Exercise prompt =
On every line of the listing, check for "Task"; copy the lines that have it.
Entries provided: Begin
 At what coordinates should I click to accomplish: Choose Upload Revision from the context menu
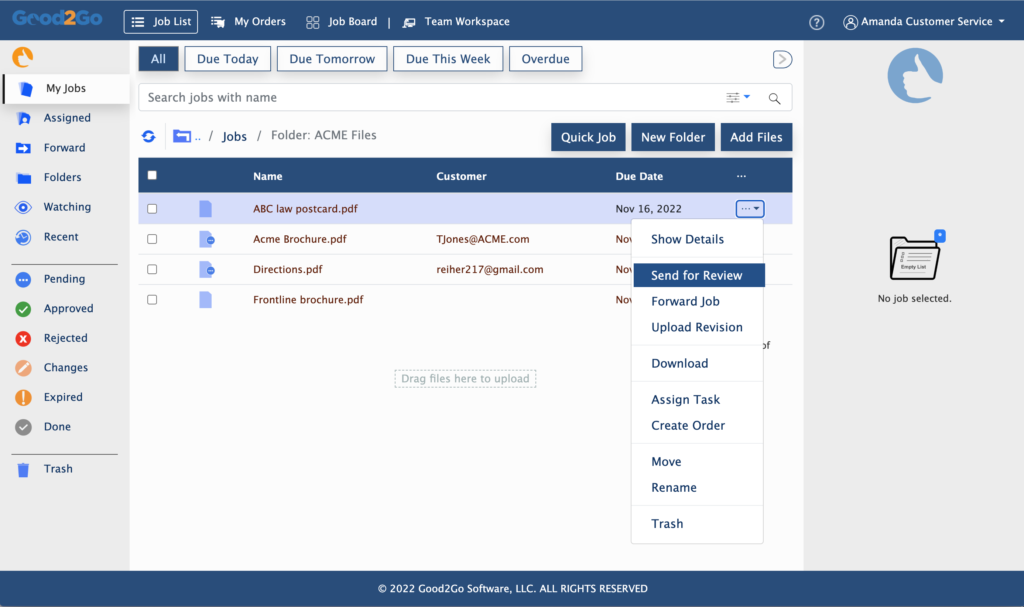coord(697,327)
Entries provided: End
Entries provided: Begin
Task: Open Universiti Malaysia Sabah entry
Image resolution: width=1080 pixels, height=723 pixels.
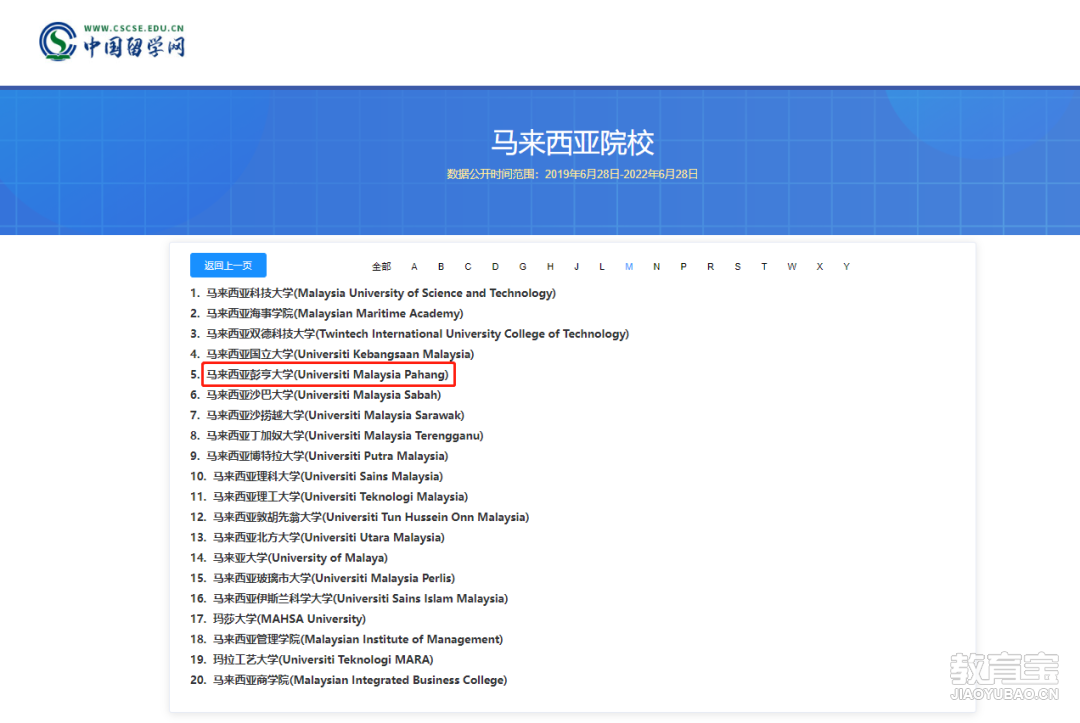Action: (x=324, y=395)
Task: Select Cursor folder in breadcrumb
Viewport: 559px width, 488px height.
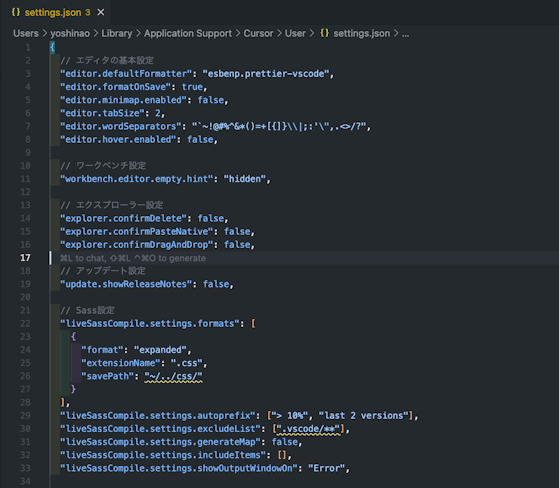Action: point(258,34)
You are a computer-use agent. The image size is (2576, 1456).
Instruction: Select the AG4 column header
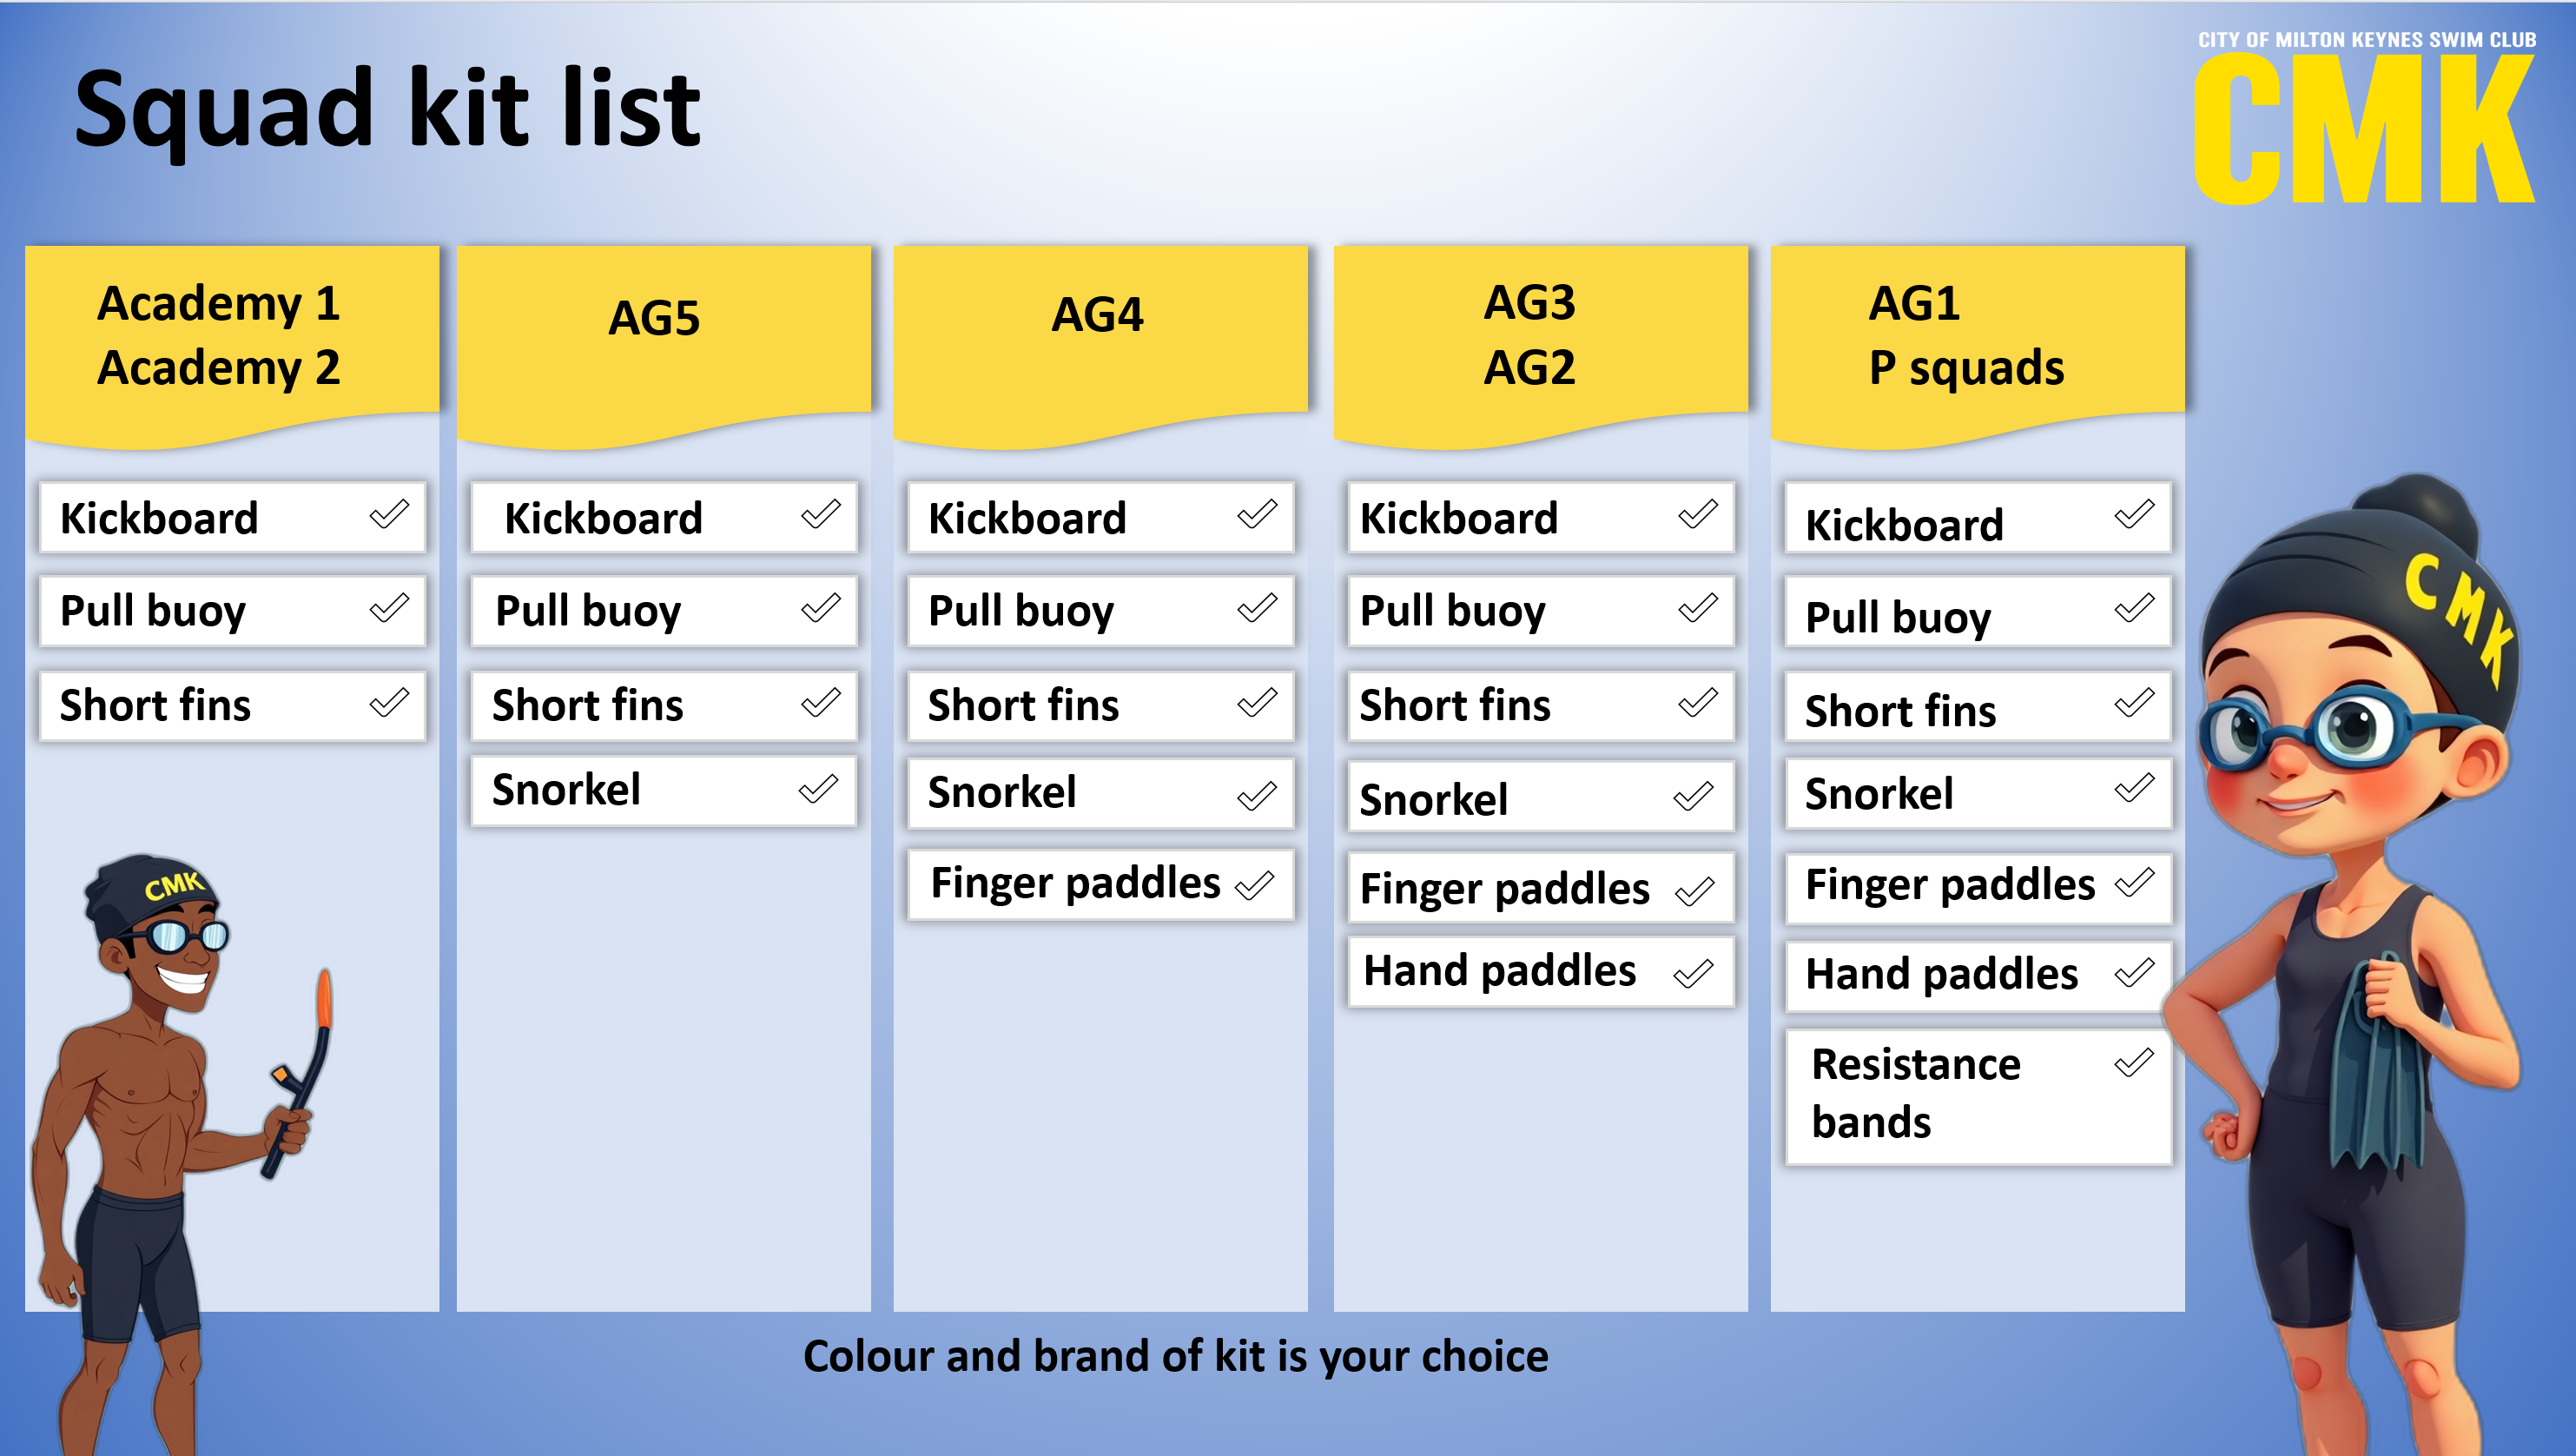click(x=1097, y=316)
Entries provided: End
Exercise answer =
Task: Open Universiti Malaysia Sabah entry
Task: Select Cursor folder in breadcrumb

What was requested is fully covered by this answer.